Return each entry word for word, without its pictures.

Start of RECORDS TO USE

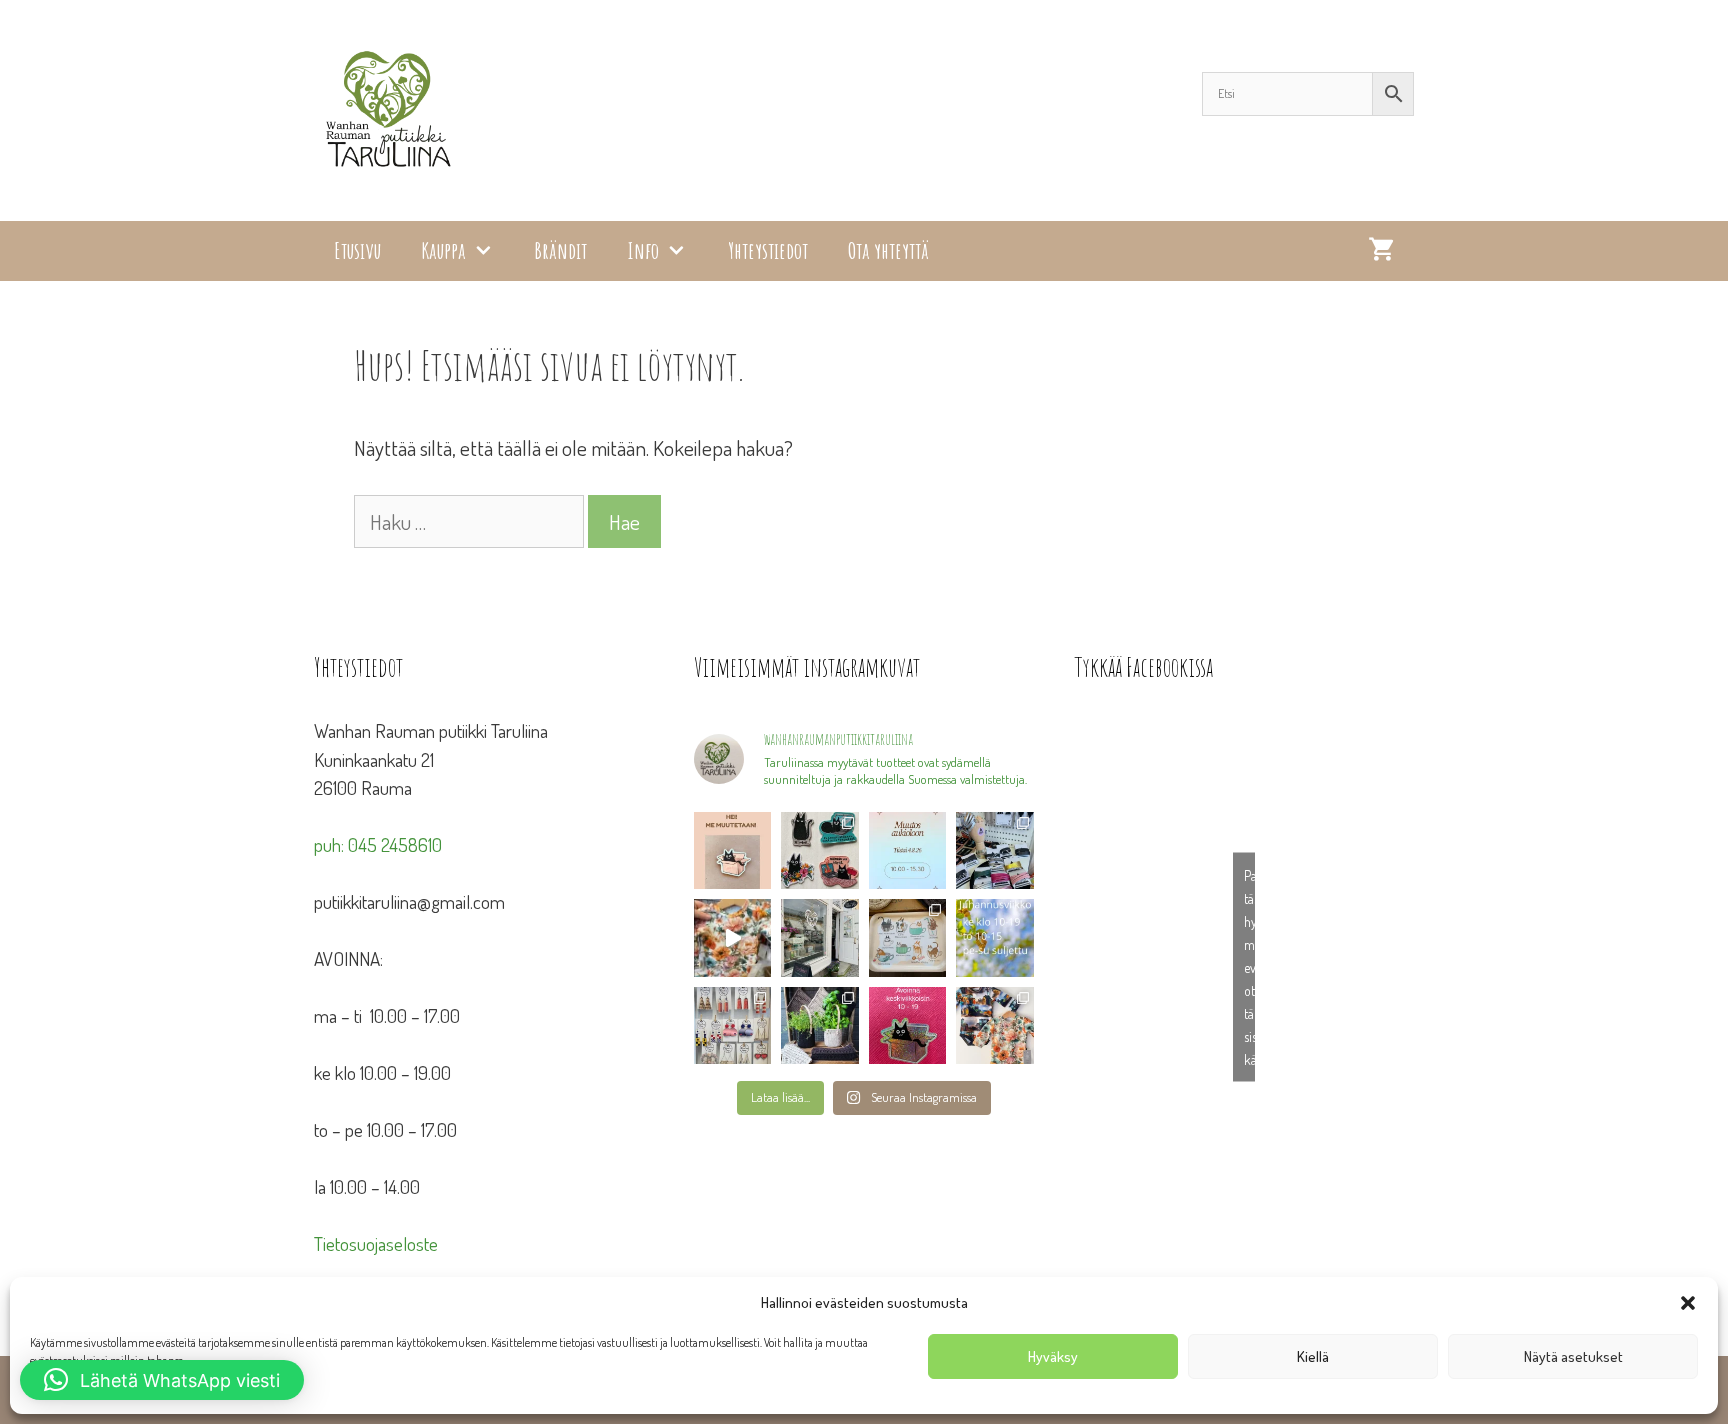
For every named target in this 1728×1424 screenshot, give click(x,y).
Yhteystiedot (768, 250)
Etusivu (357, 250)
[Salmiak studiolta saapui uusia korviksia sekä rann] (995, 850)
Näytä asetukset (1573, 1356)
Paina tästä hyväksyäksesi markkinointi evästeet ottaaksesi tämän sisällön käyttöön (1249, 967)
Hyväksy (1053, 1356)
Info (643, 250)
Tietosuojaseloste (376, 1243)
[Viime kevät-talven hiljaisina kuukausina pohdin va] (732, 850)
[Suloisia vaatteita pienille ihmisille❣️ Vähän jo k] (995, 1025)
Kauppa (443, 250)
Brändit (560, 250)
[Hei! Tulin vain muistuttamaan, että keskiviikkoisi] (908, 1025)
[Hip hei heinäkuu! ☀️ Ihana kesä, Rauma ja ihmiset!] (908, 937)
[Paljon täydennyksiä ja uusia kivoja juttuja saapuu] (820, 850)
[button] (1688, 1303)
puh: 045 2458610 (378, 844)
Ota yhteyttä (888, 250)
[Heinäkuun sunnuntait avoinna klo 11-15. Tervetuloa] (820, 937)
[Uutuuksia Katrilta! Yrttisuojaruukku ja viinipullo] (820, 1025)
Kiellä (1313, 1356)
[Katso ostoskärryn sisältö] (1381, 251)
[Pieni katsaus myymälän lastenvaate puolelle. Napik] (732, 937)
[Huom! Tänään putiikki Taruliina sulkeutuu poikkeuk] (908, 850)
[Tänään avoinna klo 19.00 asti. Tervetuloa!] (995, 937)
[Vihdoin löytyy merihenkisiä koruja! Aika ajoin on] (732, 1025)
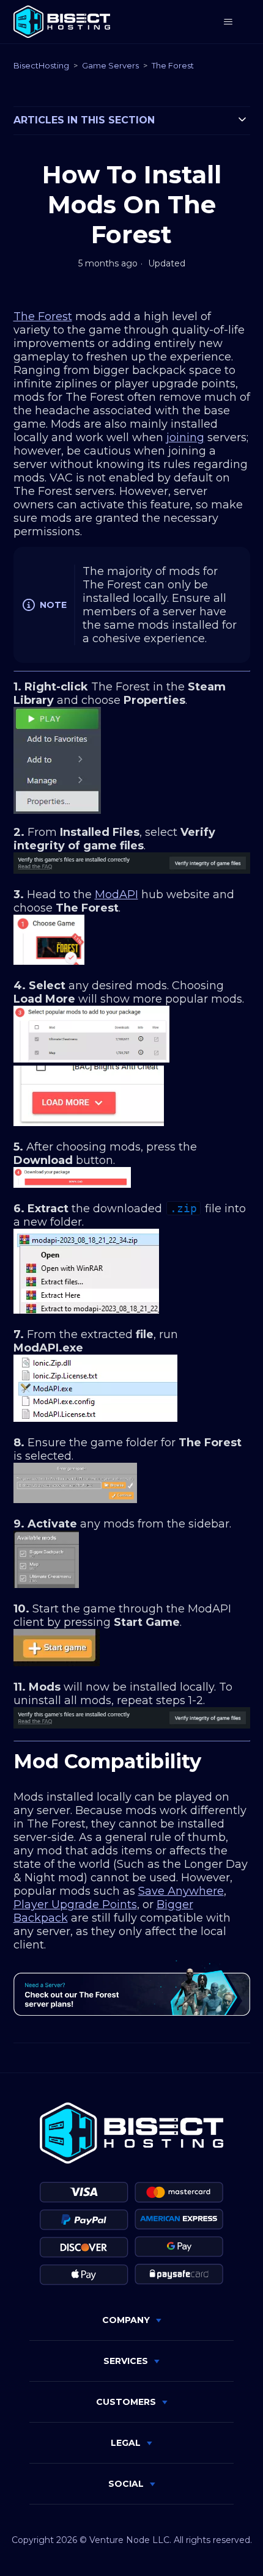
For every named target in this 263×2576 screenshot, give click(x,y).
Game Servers (110, 65)
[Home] (62, 21)
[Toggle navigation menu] (228, 22)
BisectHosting (41, 65)
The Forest (173, 65)
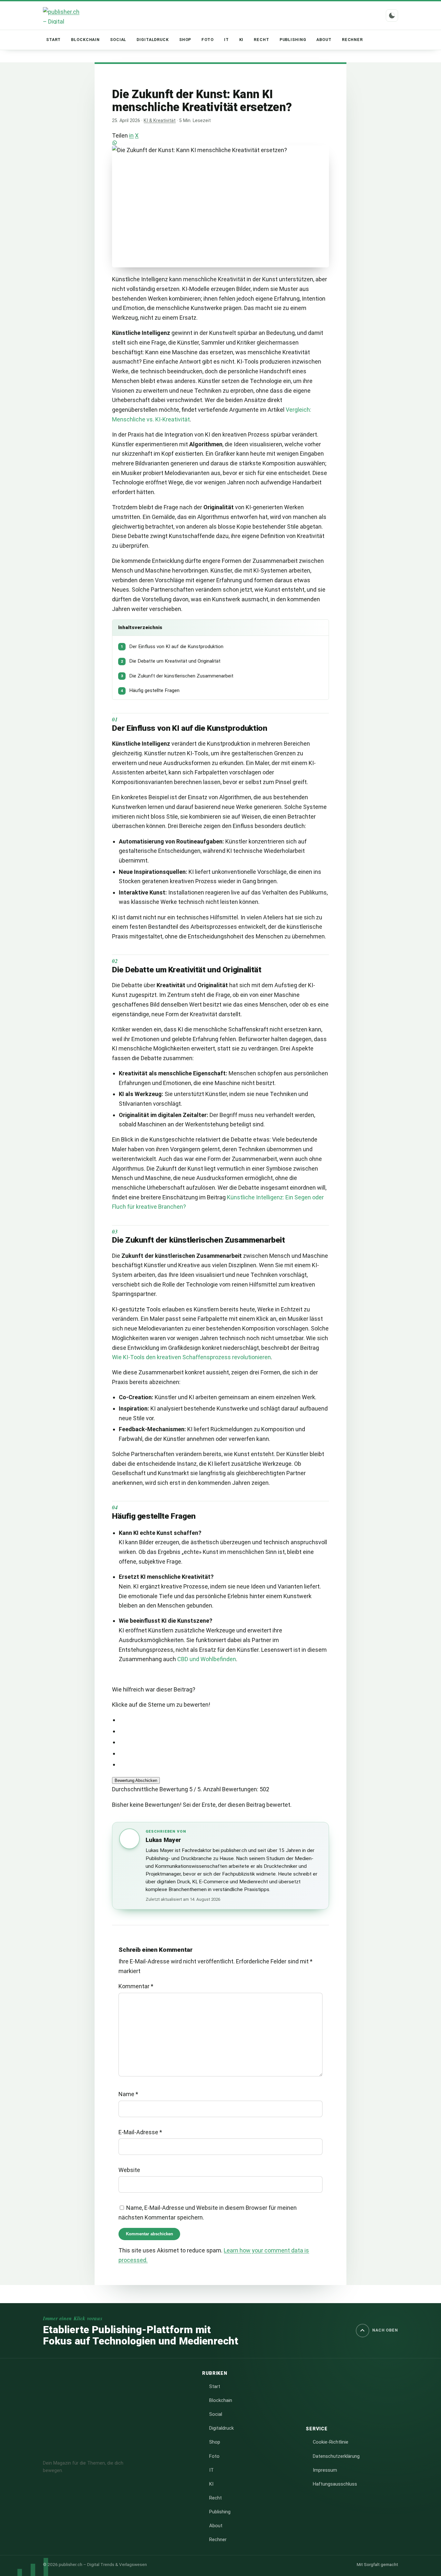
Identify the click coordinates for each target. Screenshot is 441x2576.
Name (128, 2094)
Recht (261, 39)
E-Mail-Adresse (140, 2132)
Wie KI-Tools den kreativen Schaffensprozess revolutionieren (191, 1357)
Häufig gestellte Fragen (150, 690)
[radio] (224, 1720)
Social (118, 39)
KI (241, 39)
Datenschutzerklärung (336, 2456)
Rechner (352, 39)
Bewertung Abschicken (136, 1780)
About (323, 39)
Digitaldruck (153, 39)
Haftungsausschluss (335, 2484)
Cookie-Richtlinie (330, 2442)
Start (53, 39)
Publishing (293, 39)
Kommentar (135, 1986)
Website (129, 2170)
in (131, 135)
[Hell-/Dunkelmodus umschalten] (392, 15)
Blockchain (85, 39)
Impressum (325, 2470)
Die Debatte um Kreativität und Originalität (171, 661)
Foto (207, 39)
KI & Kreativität (160, 120)
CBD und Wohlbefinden (206, 1659)
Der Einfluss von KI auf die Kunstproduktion (172, 646)
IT (226, 39)
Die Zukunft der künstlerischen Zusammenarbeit (177, 676)
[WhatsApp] (220, 142)
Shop (185, 39)
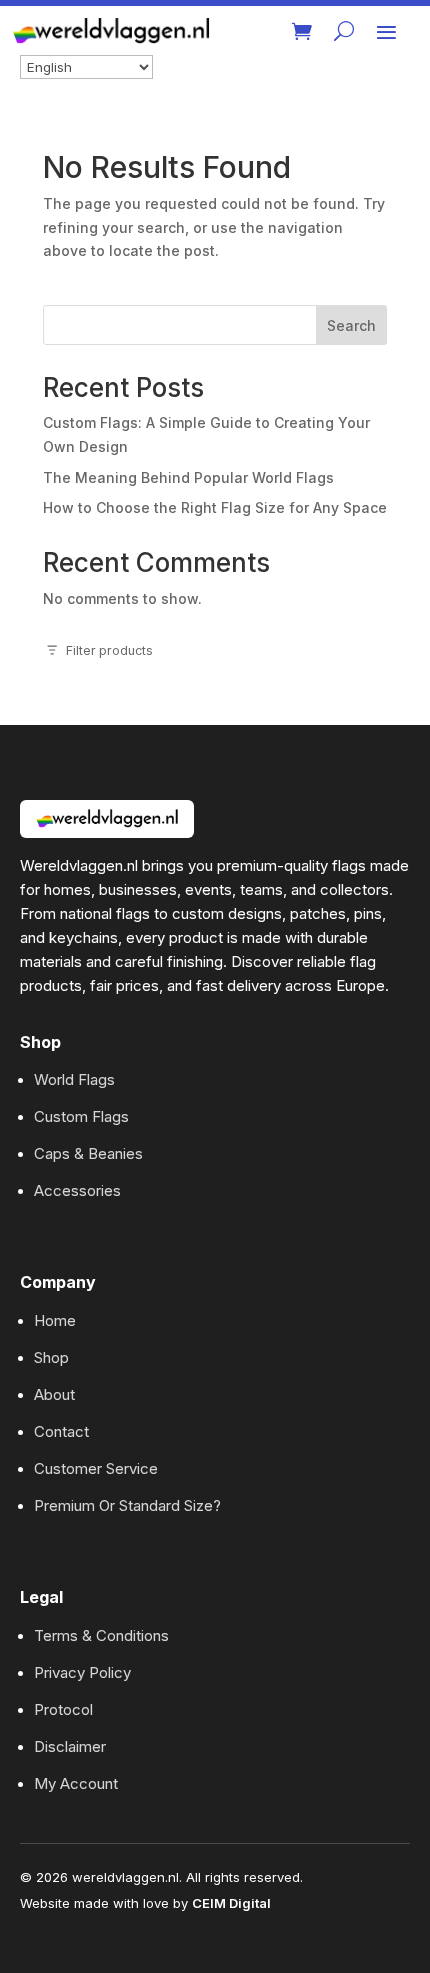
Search (351, 325)
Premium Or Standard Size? (127, 1505)
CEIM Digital (231, 1903)
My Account (76, 1783)
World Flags (74, 1079)
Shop (51, 1357)
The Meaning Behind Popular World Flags (188, 477)
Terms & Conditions (101, 1635)
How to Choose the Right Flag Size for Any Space (215, 507)
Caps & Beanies (88, 1153)
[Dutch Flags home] (107, 819)
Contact (61, 1431)
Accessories (77, 1190)
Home (55, 1320)
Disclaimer (70, 1746)
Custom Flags (81, 1116)
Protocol (63, 1709)
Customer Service (96, 1468)
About (54, 1394)
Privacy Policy (82, 1672)
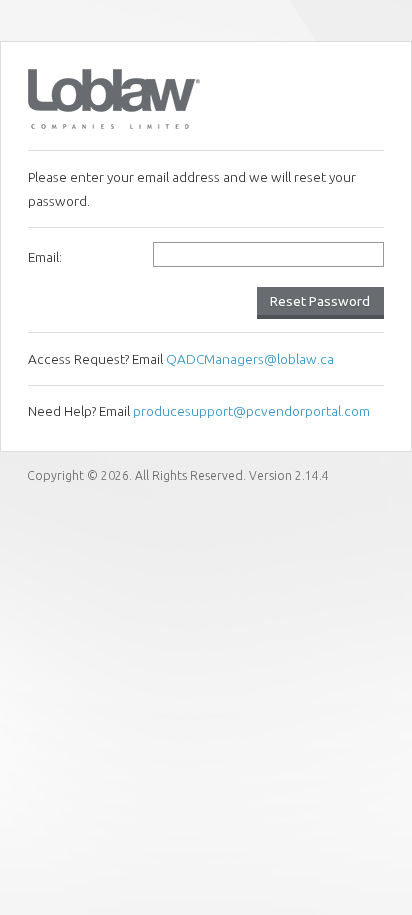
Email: (45, 257)
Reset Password (320, 301)
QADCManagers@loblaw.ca (250, 359)
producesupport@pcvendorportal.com (251, 411)
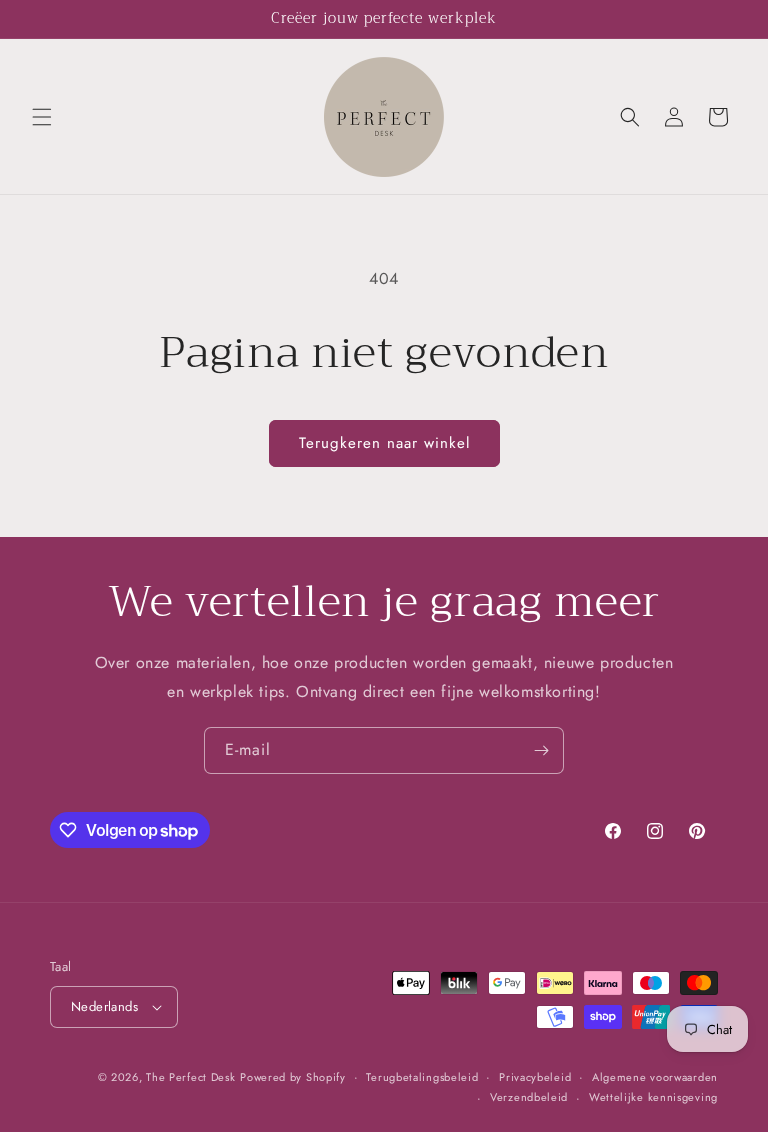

End of RECORDS TO USE

[WORKED SOLUTION]
For every named target in this 1728×1424 screenshot, give click(x,y).
Yhteystiedot (768, 250)
Etusivu (357, 250)
[Salmiak studiolta saapui uusia korviksia sekä rann] (995, 850)
Näytä asetukset (1573, 1356)
Paina tästä hyväksyäksesi markkinointi evästeet ottaaksesi tämän sisällön käyttöön (1249, 967)
Hyväksy (1053, 1356)
Info (643, 250)
Tietosuojaseloste (376, 1243)
[Viime kevät-talven hiljaisina kuukausina pohdin va] (732, 850)
[Suloisia vaatteita pienille ihmisille❣️ Vähän jo k] (995, 1025)
Kauppa (443, 250)
Brändit (560, 250)
[Hei! Tulin vain muistuttamaan, että keskiviikkoisi] (908, 1025)
[Hip hei heinäkuu! ☀️ Ihana kesä, Rauma ja ihmiset!] (908, 937)
[Paljon täydennyksiä ja uusia kivoja juttuja saapuu] (820, 850)
[button] (1688, 1303)
puh: 045 2458610 (378, 844)
Ota yhteyttä (888, 250)
[Heinäkuun sunnuntait avoinna klo 11-15. Tervetuloa] (820, 937)
[Uutuuksia Katrilta! Yrttisuojaruukku ja viinipullo] (820, 1025)
Kiellä (1313, 1356)
[Katso ostoskärryn sisältö] (1381, 251)
[Pieni katsaus myymälän lastenvaate puolelle. Napik] (732, 937)
[Huom! Tänään putiikki Taruliina sulkeutuu poikkeuk] (908, 850)
[Tänään avoinna klo 19.00 asti. Tervetuloa!] (995, 937)
[Vihdoin löytyy merihenkisiä koruja! Aika ajoin on] (732, 1025)
For every named target in this 263×2576 screenshot, give click(x,y).
Game Servers (110, 65)
[Home] (62, 21)
[Toggle navigation menu] (228, 22)
BisectHosting (41, 65)
The Forest (173, 65)
Identify the click coordinates for each target. Screenshot is 441x2576.
Name (128, 2094)
Recht (261, 39)
E-Mail-Adresse (140, 2132)
Wie KI-Tools den kreativen Schaffensprozess revolutionieren (191, 1357)
Häufig gestellte Fragen (150, 690)
[radio] (224, 1720)
Social (118, 39)
KI (241, 39)
Datenschutzerklärung (336, 2456)
Rechner (352, 39)
Bewertung Abschicken (136, 1780)
About (323, 39)
Digitaldruck (153, 39)
Haftungsausschluss (335, 2484)
Cookie-Richtlinie (330, 2442)
Start (53, 39)
Publishing (293, 39)
Kommentar (135, 1986)
Website (129, 2170)
in (131, 135)
[Hell-/Dunkelmodus umschalten] (392, 15)
Blockchain (85, 39)
Impressum (325, 2470)
Die Debatte um Kreativität und Originalität (171, 661)
Foto (207, 39)
KI & Kreativität (160, 120)
CBD und Wohlbefinden (206, 1659)
Der Einfluss von KI auf die Kunstproduktion (172, 646)
IT (226, 39)
Die Zukunft der künstlerischen Zusammenarbeit (177, 676)
[WhatsApp] (220, 142)
Shop (185, 39)
Search (351, 325)
Premium Or Standard Size? (127, 1505)
CEIM Digital (231, 1903)
My Account (76, 1783)
World Flags (74, 1079)
Shop (51, 1357)
The Meaning Behind Popular World Flags (188, 477)
Terms & Conditions (101, 1635)
How to Choose the Right Flag Size for Any Space (215, 507)
Caps & Beanies (88, 1153)
[Dutch Flags home] (107, 819)
Contact (61, 1431)
Accessories (77, 1190)
Home (55, 1320)
Disclaimer (70, 1746)
Custom Flags (81, 1116)
Protocol (63, 1709)
Customer Service (96, 1468)
About (54, 1394)
Privacy Policy (82, 1672)
Email: (45, 257)
Reset Password (320, 301)
QADCManagers@loblaw.ca (250, 359)
producesupport@pcvendorportal.com (251, 411)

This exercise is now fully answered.